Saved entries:
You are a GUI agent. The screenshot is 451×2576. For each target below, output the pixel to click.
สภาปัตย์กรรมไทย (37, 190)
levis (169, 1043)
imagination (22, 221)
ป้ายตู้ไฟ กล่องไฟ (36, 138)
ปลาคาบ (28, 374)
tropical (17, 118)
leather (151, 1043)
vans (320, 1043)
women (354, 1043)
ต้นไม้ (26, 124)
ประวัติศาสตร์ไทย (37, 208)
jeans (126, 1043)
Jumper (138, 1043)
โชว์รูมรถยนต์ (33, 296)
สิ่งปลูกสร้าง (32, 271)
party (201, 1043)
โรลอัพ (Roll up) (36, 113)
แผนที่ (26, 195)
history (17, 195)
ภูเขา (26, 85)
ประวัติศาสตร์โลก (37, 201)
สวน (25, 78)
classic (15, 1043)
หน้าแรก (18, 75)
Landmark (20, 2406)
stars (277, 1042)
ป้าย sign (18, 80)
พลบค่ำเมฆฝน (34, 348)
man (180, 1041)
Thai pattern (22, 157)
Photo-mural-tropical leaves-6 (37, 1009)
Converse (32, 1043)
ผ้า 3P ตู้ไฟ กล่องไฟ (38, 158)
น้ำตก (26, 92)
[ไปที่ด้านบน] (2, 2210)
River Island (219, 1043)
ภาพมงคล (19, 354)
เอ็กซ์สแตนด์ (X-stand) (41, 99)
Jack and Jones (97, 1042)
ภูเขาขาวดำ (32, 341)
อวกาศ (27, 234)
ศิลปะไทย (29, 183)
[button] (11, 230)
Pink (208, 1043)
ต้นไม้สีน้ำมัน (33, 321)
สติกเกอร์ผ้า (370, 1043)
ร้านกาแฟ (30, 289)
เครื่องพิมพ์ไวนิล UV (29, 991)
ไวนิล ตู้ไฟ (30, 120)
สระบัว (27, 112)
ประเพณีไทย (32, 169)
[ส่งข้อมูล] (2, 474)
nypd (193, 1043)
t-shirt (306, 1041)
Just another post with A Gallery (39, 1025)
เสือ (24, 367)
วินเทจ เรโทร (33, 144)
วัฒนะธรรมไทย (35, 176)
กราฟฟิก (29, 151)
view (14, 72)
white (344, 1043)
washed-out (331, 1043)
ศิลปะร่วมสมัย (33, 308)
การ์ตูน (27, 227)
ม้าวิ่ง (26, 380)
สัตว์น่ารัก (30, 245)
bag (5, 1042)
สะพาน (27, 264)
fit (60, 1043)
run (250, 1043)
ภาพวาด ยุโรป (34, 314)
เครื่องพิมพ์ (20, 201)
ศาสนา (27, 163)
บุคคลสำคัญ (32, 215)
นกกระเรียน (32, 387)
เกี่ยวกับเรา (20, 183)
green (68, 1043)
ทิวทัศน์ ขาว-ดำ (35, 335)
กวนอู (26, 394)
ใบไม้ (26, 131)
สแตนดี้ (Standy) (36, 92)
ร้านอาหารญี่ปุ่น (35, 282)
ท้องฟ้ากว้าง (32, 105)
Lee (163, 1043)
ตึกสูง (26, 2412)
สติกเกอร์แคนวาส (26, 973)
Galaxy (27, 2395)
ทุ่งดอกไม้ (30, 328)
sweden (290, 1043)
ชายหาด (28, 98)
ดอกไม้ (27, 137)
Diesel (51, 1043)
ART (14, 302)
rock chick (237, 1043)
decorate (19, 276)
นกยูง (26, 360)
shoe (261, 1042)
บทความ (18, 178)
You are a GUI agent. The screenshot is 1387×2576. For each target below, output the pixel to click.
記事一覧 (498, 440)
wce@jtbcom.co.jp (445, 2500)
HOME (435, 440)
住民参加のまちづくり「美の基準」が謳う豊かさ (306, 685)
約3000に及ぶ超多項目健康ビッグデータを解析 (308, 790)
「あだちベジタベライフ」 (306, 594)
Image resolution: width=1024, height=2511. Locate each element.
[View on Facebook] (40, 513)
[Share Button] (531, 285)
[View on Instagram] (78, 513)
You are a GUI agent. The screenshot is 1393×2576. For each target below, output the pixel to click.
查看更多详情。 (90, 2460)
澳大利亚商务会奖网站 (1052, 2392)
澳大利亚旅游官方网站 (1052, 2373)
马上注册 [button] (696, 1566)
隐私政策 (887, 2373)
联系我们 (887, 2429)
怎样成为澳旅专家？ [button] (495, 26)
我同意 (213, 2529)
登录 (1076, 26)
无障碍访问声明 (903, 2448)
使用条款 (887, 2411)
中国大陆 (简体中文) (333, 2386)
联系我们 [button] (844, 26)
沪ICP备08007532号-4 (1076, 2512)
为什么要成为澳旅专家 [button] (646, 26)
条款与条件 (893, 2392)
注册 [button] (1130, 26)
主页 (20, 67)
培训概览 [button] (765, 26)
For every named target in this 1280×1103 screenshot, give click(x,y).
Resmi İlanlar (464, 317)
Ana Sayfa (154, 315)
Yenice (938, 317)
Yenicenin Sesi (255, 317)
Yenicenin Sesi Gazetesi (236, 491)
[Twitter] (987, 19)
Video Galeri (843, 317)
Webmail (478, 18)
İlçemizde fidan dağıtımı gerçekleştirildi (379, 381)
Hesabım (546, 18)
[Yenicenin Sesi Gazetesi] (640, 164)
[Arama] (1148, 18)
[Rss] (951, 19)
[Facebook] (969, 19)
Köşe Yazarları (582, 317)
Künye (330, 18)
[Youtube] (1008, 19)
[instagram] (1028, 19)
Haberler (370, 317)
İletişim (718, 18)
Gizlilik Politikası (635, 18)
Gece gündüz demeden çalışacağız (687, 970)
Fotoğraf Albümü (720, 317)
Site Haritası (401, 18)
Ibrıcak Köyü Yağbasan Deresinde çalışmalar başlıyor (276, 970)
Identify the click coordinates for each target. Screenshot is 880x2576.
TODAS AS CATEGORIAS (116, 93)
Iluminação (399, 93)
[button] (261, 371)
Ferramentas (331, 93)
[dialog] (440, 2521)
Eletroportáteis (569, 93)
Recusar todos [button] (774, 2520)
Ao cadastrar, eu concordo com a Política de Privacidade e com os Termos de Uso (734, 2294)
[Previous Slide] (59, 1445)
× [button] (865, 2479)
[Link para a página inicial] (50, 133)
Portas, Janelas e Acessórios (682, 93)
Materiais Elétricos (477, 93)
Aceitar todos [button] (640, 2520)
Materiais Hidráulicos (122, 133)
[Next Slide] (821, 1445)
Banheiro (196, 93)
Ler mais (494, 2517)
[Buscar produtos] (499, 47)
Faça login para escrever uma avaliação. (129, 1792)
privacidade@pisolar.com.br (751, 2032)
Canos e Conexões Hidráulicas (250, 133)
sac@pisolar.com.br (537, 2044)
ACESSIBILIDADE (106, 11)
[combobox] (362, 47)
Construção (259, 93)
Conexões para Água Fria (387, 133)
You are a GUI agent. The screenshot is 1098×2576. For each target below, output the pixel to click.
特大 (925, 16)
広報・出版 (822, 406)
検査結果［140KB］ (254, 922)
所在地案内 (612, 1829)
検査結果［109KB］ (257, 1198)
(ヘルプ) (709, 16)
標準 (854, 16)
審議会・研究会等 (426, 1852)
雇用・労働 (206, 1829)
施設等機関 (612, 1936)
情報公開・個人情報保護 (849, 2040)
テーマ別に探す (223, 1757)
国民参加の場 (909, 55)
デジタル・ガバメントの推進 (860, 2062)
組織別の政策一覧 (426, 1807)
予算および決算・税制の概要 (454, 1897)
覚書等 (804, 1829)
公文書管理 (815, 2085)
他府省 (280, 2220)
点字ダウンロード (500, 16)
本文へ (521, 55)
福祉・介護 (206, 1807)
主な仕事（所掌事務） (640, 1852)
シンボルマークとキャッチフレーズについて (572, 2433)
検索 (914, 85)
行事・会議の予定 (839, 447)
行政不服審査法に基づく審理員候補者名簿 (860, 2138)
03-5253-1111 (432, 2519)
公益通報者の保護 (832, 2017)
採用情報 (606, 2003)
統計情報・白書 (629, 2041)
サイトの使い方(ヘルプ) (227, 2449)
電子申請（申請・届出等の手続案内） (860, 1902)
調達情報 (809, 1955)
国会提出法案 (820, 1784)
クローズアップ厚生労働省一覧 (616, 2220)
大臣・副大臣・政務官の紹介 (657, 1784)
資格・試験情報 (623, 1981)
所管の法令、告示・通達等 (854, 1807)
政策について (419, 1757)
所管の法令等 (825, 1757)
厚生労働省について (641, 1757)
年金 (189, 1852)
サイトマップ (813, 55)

#### Problem requirements:
Your response should contain each line of the entries above that holds the string "Yenicenin".

#### Problem solution:
Yenicenin Sesi (255, 317)
Yenicenin Sesi Gazetesi (236, 491)
[Yenicenin Sesi Gazetesi] (640, 164)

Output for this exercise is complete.